PIPS ice thickness forecast.

The red, yellow and green areas in the ice thickness chart are the last vestiges of sea ice thicker than 2.75 meters in the entire Arctic.  They consist of heavily fragmented ice much of which is being advected through the Fram Strait.  When the Nares Strait and NWP ice breaks up, that thick ice will be highly susceptible to advection through those passages.

The 3 to 5 thousand years old ice shelves which once extended north of Ellesmere island are now down to the last fragments.  If we discount those fragments there is little ice in the entire Arctic older than 5 years.  It bears constant repeating that the bulk of Arctic ice 2011 is 2 years old or less.

Nares Strait

Recent ice advection patterns; warm water advances into the Arctic from the Atlantic; ice distribution patterns: all of these things show that conditions continue to be advantageous for export of ice through Fram Strait.  Nares Strait is currently blocked by relatively weak ice.  As soon as the ice in Nares Strait breaks up, a continuation of current trends will be advantageous for the export of substantial volumes of the remaining older ice through that channel, supplementing the export through Fram Strait.

We are now (27 March 2011) within the time frame of my March 02, 2011 predition  for the breakup of the Nares Strait ice bridge.  Radar images show a melange of last year's floes and young ice.  This melange is so weak that a few cloudless days and / or a strong wind towards Baffin Bay will cause a rapid breakup of the ice bridge.  I expect to see ice being advected through Nares Strait about the 14th of April.

NWP Nares and Baffin Bay
NWP and Nares Strait

The arrows show 'places of interest' where ice is breaking up and being replaced by open water.  The ice bridge is still intact, but its breakup is imminent.

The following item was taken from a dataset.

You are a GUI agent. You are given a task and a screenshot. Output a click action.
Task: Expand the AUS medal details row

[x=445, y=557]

Nares ice bridge March 2011
Ice bridge at Kane Basin, Nares Strait March 26 2011


Ice volume

The decline in ice volume since 1979 is dramatically illustrated by this PIOMAS graph.
PIOMA ice volume
 
The importance of ice volume is that it reflects the ability of the Arctic sea ice cap to absorb heat without melting away entirely.  Thicker ice can survive summer melting longer than thinner ice.  Thicker ice has greater momentum by which massive floes slide over and under each other, slide over ice rubble, create massive compression ridges and generally make the ice more robust.  Thinner ice can melt away entirely, can fragment instead of slabbing.

An ice cap which is rejecting heat all winter can absorb the same amount of heat during summer without raising its temperature to the melting point.  Ice lost by ablation is readily replaced by the freezing of rain, snow and meltwater.  A robust ice cap, due to its thermal capacity, cannot melt away in summer.

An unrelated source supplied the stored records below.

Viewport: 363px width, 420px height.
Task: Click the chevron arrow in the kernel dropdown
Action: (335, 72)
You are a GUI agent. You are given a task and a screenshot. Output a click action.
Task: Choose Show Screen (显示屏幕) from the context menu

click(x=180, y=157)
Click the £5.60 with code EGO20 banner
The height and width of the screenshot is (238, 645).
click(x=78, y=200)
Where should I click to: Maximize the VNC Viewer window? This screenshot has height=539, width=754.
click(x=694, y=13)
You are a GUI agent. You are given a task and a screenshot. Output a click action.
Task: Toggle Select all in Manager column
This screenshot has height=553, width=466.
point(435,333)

The ice cap we see today is not robust.

Ice displacement patterns such as the one below will drive a great volume of ice out of the Arctic Ocean and into warmer waters.

ice displacement

Summary

The melt season of 2011 is under way with less volume than former melt seasons.

Of that lesser volume, about 90% appears to be under 2.75 meters thick.

Much of the ice is less than 1 year old.

The Arctic's dynamic system seems primed to advect large quantities of ice out of the main ice cap area.

The Beaufort Gyre and Transpolar Drift have not yet appeared as stable patterns.  The instabilities in the ice drift patterns broadly favor ice export via Fram Strait.

Collapse of the Nares ice bridge is imminent.


Forecast

These forecasts represent what I expect to see based on a continuation of general trends.

Dates given should be taken as plus or minus 3 days.

The Nares ice bridge will be fragmented, and the ice in Kane Basin will be melting out by April 7th.

Ice from Lincoln Sea will be advecting through Nares Strait by April 14th.

The main North West Passage ice will show strong evidence of breakup and melt by April 30th.

By April 30th, ice extent graphs will show a strong downward trend similar to that of May - June 2010.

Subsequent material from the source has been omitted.